I find their attempt to belittle concerns about “unmeasured confounding” rather ironic. After all, this was the problem with Till’s original fluoride-ADHD work (which she used to win research grants for her later fluoride research) that I highlighted in Perrott (2018) Fluoridation and attention deficit hyperactivity disorder – a critique of Malin and Till (2015).
I am aware that Till has read my paper in its pre-publication and published forms but studiously ignores it. For example, the ADHD paper of Riddell et al (2109), which she co-authored, simply does not include Perrott (2018) in its discussion and continues to present Malin & Till (2105) as authoritative despite the obvious flaw that it ignored important confounders, and when these are considered their claim of a relationship between fluoridation and ADHD prevalence proved to be false.
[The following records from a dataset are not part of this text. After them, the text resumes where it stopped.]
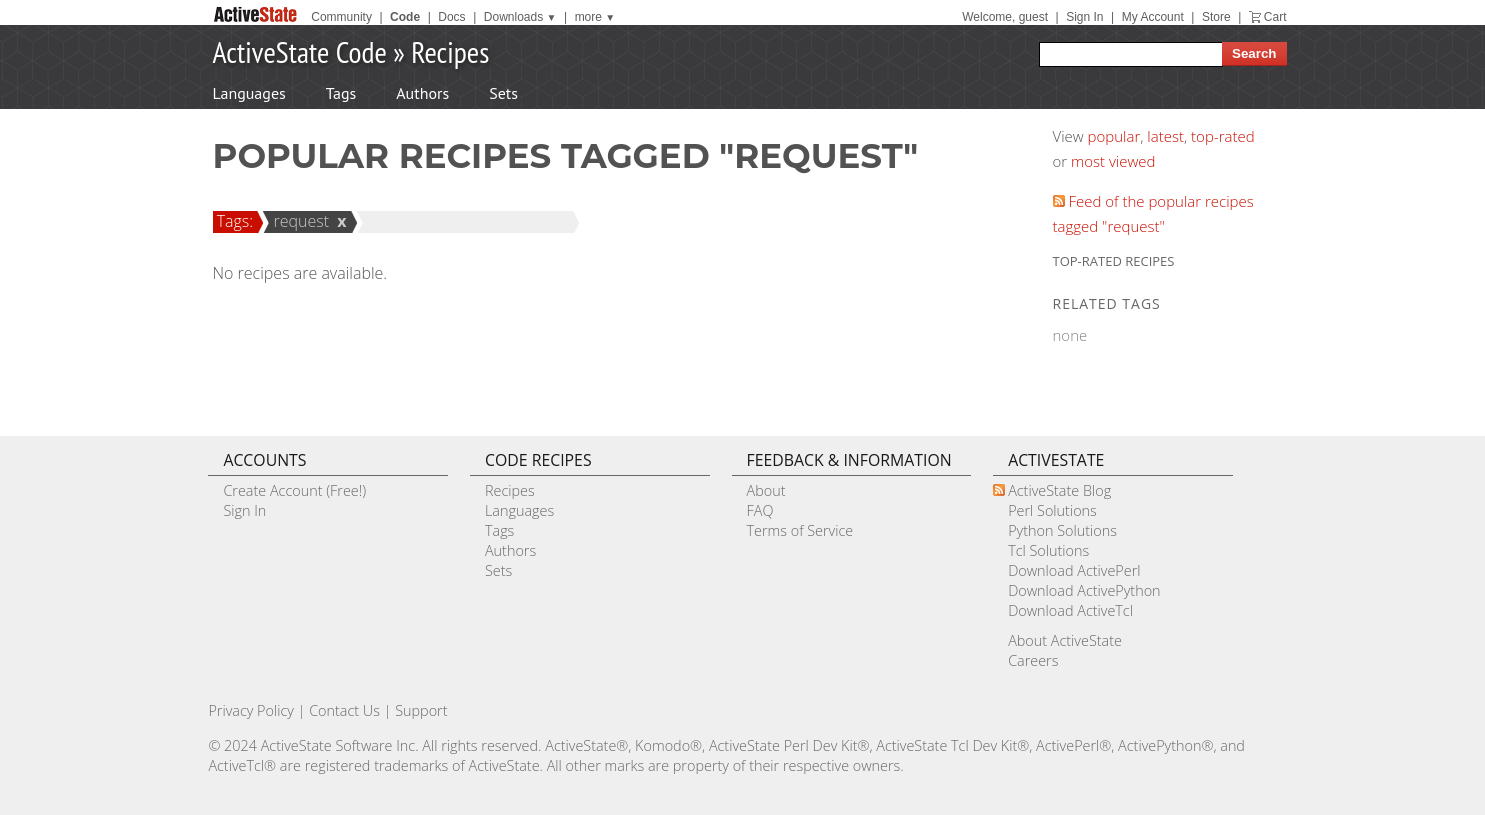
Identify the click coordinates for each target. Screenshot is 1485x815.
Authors (422, 93)
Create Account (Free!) (294, 490)
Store (1216, 17)
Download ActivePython (1084, 590)
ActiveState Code (300, 51)
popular (1114, 136)
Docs (451, 17)
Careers (1033, 660)
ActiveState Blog (1059, 490)
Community (341, 17)
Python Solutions (1062, 530)
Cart (1275, 17)
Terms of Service (800, 530)
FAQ (760, 510)
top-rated (1223, 136)
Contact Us (344, 710)
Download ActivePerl (1074, 570)
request (298, 221)
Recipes (450, 51)
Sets (503, 93)
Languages (249, 93)
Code (405, 17)
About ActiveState (1065, 640)
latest (1165, 136)
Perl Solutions (1052, 510)
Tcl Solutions (1048, 550)
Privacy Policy (251, 710)
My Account (1153, 17)
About (766, 490)
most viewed (1113, 161)
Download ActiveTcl (1070, 610)
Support (421, 710)
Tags (341, 93)
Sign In (1084, 17)
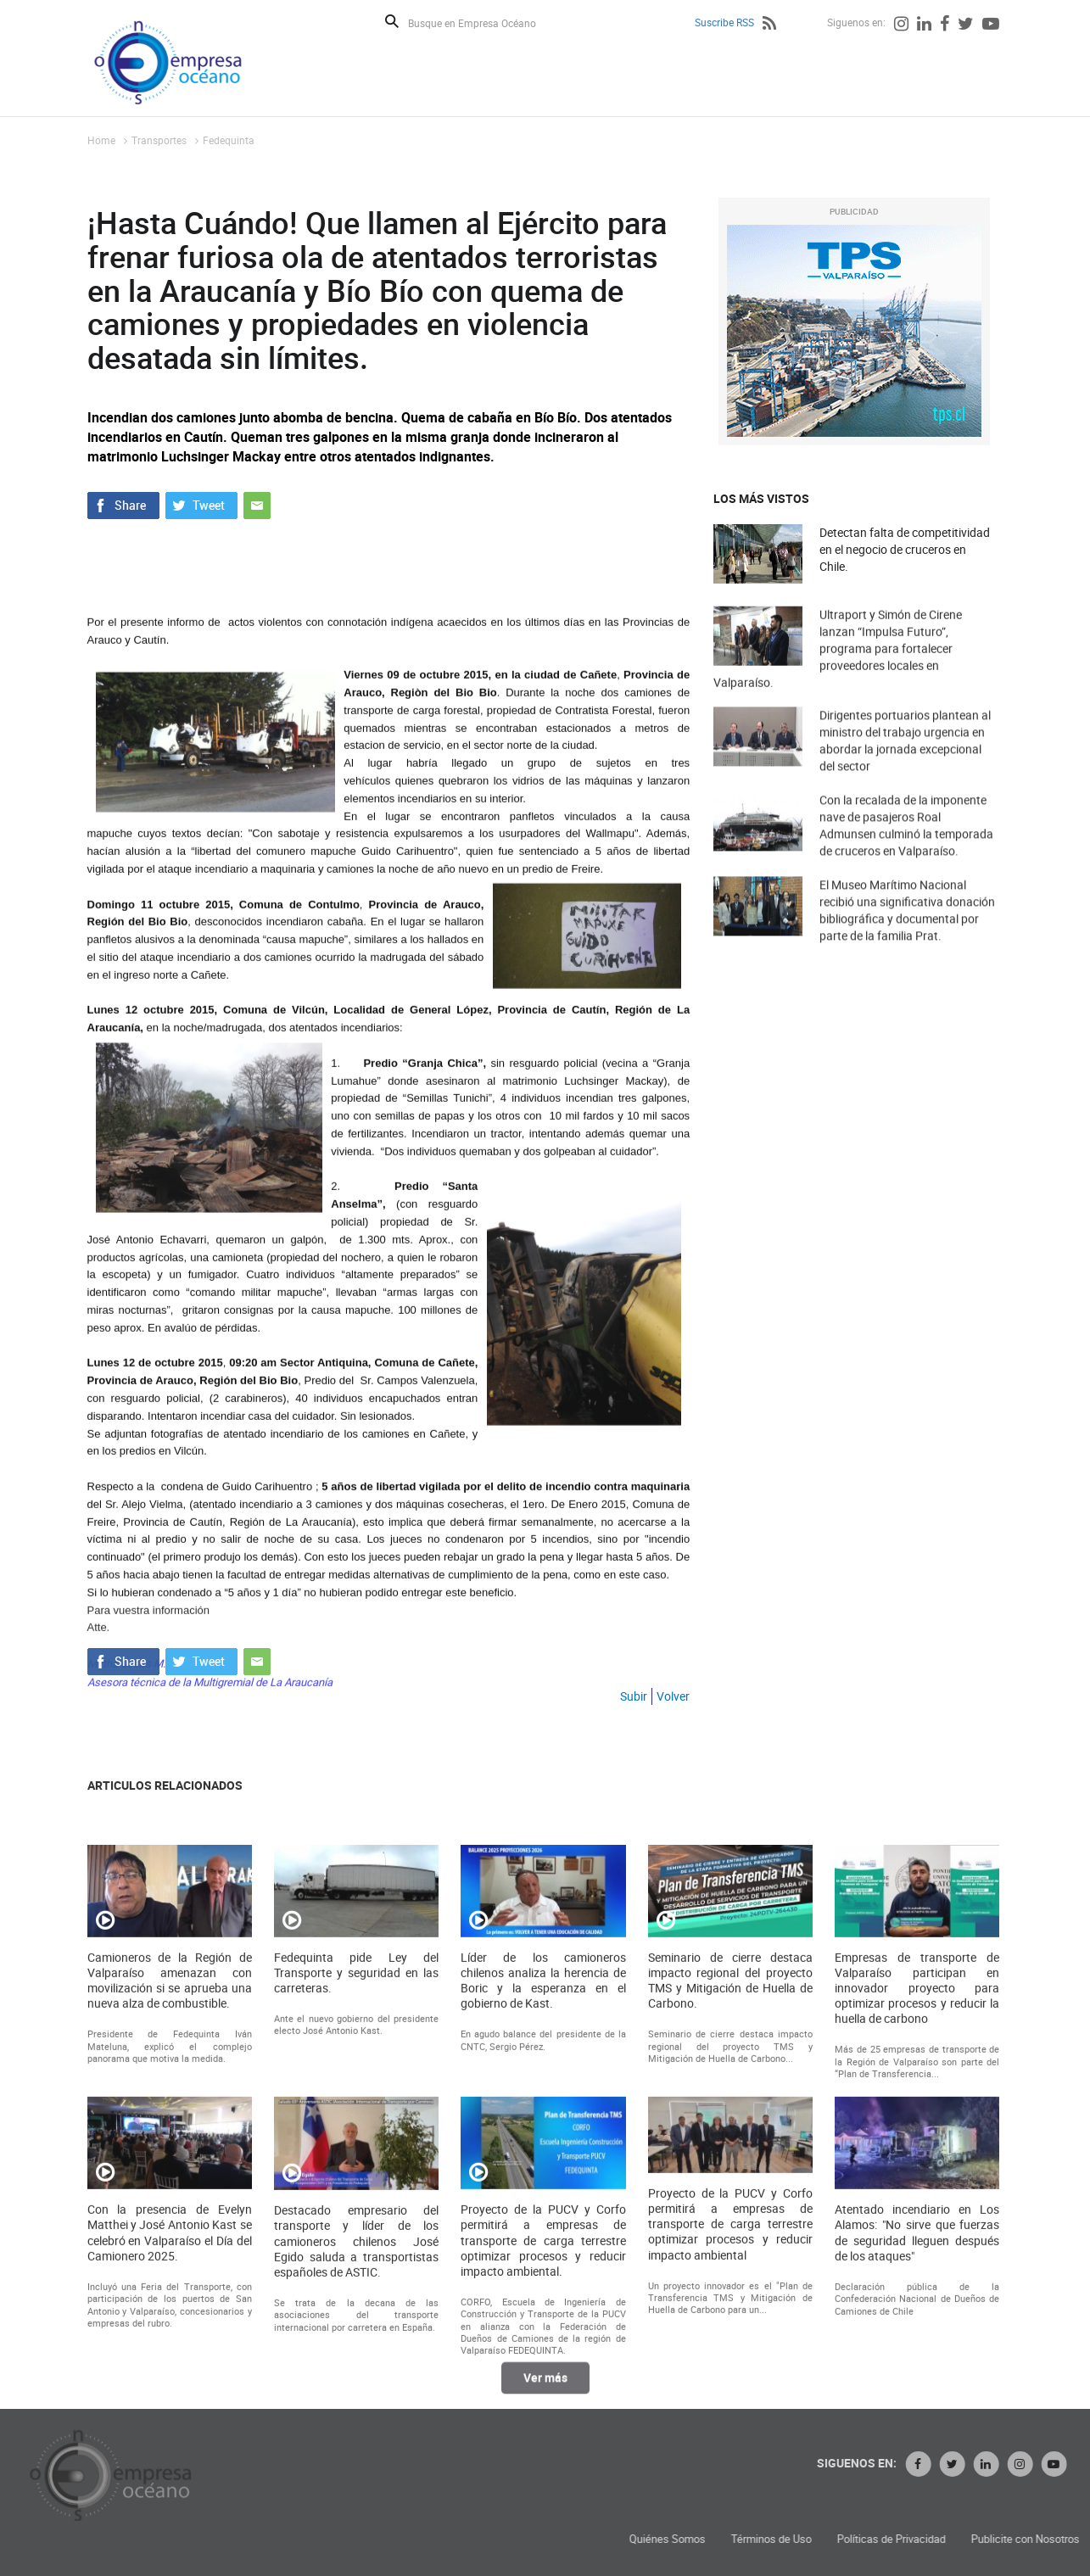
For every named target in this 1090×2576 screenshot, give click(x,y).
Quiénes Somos (857, 2539)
So much for her attribution of confirmation bias to others – when she is obviously guilty of it in this case by ignoring “data that does not conform, to what [she] believes.”
The Till & Green opinion piece is unwise
Till & Green seem to have simply reacted emotionally to the reviews and critiques the Green et al (2019) paper received. They, of course, had the right – even the obligation – to respond scientifically to the reviews. But I believe their response in this article is unwise, maybe even professionally damaging, and they should not have committed these emotional outbursts to print. After a cooling down period, it is possible they will withdraw the article – and that would be best for them in the end.